Create an automatic sitemap #377

Open
opened 2018-06-27 08:03:23 +00:00 by max.mehl · 0 comments
Owner

For SEO it could be beneficial to create a live sitemap of the pages on fsfe.org. The only downside I could think of is that some pages are then accessible which we don't want to have indexed yet, e.g. unreleased news or pages which are just archived.

The principle would be rather easy:

  1. Find all en XHTML files and make some exceptions: find . -type f -iname "*\.en\.xhtml" | grep -v '^./internal\|^./news\|^./error' | sort. This could be extended by excluding news and newsletter which are not released yet according to their releasedate. Also, we could check for files which do not exist in English but only another language.
  2. Find translations of all files these files.
  3. Get last modification date, e.g. by git log --pretty="%cd" --date=short -1 $file
  4. Create sitemap.xml using the sitemap protocol.
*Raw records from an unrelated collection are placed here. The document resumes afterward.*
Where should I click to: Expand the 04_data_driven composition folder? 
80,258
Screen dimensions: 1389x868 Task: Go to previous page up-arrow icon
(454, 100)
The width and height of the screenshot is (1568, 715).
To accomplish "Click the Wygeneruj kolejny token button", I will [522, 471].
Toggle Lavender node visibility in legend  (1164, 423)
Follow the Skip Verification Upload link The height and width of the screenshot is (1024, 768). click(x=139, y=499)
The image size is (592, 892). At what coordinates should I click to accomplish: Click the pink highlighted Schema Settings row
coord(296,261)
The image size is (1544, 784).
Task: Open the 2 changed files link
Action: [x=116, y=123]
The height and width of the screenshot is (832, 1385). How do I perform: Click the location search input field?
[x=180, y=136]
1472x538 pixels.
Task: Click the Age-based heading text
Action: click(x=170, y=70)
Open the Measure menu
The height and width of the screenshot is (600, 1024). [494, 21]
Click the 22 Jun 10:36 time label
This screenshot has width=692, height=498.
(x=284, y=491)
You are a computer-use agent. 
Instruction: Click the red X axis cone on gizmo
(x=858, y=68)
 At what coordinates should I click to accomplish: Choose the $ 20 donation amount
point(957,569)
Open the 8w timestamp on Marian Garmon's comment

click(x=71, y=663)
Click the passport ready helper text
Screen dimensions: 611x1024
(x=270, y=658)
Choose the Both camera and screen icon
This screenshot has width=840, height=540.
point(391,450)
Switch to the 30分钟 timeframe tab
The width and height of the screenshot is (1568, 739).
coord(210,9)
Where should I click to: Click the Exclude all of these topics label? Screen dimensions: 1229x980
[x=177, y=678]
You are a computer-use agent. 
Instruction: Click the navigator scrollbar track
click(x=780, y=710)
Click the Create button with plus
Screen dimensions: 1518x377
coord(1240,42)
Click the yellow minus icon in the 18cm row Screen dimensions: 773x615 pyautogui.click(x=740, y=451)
This should also rename xhtml to html For translations, this could look like:
<url>
    <loc>https://fsfe.org/work.en.html</loc>
    <lastmod>2018-01-01</lastmod>
    <xhtml:link
                rel="alternate"
                hreflang="nl"
                href="https://fsfe.org/work.nl.html"
                />
</url>

I'm not sure how to get the lastmod attribute in the alternate link, or whether language-specific sitemaps would make more sense.

If someone would have time to create such a script, I can try to include it in the actual build system.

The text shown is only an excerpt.